If you're a male who has trouble controlling your temper, you might find yourself in the hospital the next time you get angry.
After interviewing people who had been seriously injured, a University of Missouri-Columbia researcher has discovered that anger can increase the chances of an injury significantly, especially for men.
The study is in the current issue of the Annals of Family Medicine.
A research team led by Dr. Dan Vinson, a professor of family and community medicine, interviewed people who had been injured, asking them to describe their emotions 24 hours before the injury and then the moment before the injury occurred.
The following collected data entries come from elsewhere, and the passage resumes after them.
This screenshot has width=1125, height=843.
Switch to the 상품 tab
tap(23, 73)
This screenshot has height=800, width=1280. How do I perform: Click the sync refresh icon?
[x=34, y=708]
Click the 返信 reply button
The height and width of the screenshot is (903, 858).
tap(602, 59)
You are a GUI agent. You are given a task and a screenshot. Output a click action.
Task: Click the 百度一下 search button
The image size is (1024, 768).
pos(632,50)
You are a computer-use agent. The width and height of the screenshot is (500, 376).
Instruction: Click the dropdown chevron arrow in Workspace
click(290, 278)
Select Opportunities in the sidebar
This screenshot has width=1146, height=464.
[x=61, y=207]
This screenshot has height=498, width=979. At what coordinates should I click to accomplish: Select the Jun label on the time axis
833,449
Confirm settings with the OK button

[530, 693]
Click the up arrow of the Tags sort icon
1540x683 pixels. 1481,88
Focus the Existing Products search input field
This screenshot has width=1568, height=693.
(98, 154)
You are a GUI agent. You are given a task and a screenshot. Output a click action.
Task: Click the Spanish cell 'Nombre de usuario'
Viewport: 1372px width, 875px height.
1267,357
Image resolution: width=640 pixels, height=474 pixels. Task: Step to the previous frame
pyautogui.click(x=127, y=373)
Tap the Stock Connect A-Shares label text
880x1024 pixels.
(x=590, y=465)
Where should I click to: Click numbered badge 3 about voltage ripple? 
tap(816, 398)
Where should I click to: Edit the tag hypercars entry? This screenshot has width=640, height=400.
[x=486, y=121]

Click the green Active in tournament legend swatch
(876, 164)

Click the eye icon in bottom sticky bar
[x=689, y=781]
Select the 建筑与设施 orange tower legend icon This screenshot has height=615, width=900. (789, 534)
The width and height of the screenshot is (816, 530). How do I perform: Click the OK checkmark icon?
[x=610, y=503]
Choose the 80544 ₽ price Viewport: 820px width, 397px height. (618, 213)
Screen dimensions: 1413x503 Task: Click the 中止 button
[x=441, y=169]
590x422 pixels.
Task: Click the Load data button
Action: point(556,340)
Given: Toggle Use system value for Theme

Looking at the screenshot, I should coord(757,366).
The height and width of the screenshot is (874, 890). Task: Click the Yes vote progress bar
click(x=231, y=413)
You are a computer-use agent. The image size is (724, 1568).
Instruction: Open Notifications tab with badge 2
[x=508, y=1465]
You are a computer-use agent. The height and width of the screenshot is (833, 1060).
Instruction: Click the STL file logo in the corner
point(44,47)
Patients described themselves using different words such as: excited, alert, irritable, angry and hostile.
Vinson found that greater degrees of anger were associated with greater risk.
"What we found is that people who describe themselves as feeling 'irritable' have a 30 percent increased risk for getting injured, while those who are feeling hostile are doubling the risk of injury," said Vinson.
"What was surprising was that anger was not associated with any kind of traffic accident. We were only able to find a correlation between anger and sports injuries and assaults."
Vinson said that the lack of correlation between anger and traffic injuries meant that even though people may get angry when they drive, their deliberate actions do not cause traffic accidents.
An earlier study in Finland came to the same conclusion.
Beware of Angry Men!
The University of Missouri researcher did find that, compared to women, men were much more likely to injure themselves if they were angry. If men described themselves as being hostile, angry or mad at themselves, their risk of injury doubled.
Vinson estimated that at least 10 percent of emergency-room cases could be avoided if people did not take action when they were upset.
"If you're feeling really angry, it could start you on a downward spiral, and will increase your probability of getting hurt, sometimes drastically," stated Vinson.
"We live in a very angry society, and this information suggests that the risk of injury will grow. It's important that doctors begin to recognize when their patients have injured themselves because of anger and start mentoring them on how to manage their anger better."
Vinson's study was funded by the National Institute of Alcohol Abuse and Alcoholism, the American Academy of Family Physicians and the Opal Lewis Fund for alcohol research.